▶ **TASK INPUT**
- - - - - - -
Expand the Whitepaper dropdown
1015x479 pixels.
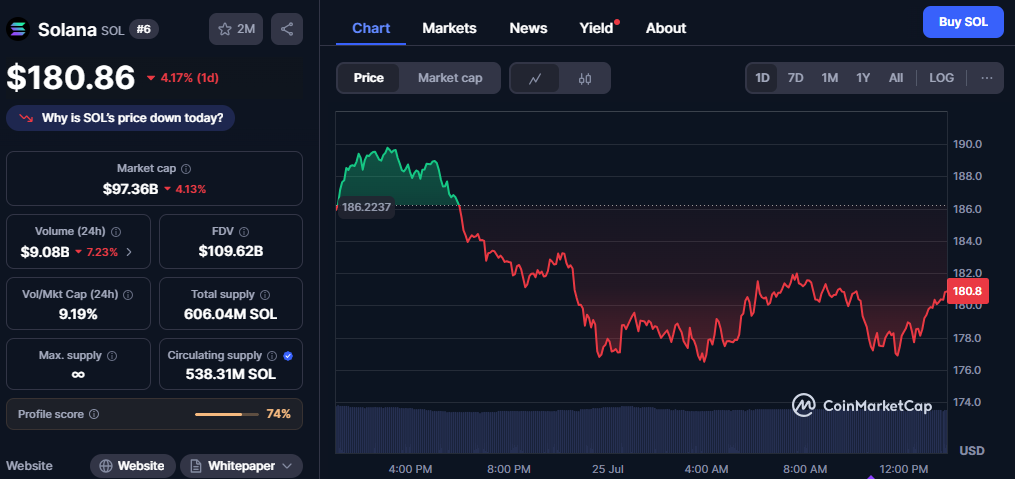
- - - - - - -
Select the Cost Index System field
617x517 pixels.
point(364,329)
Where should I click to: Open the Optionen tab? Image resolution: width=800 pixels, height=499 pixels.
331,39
- - - - - - -
▶ **EXERCISE PROMPT**
From the line holding "Expand the Whitepaper dropdown" to the line holding "1015x479 pixels.", inclusive, restate each line above exactly as written.

▶ **WRITTEN RESPONSE**
Expand the Whitepaper dropdown
1015x479 pixels.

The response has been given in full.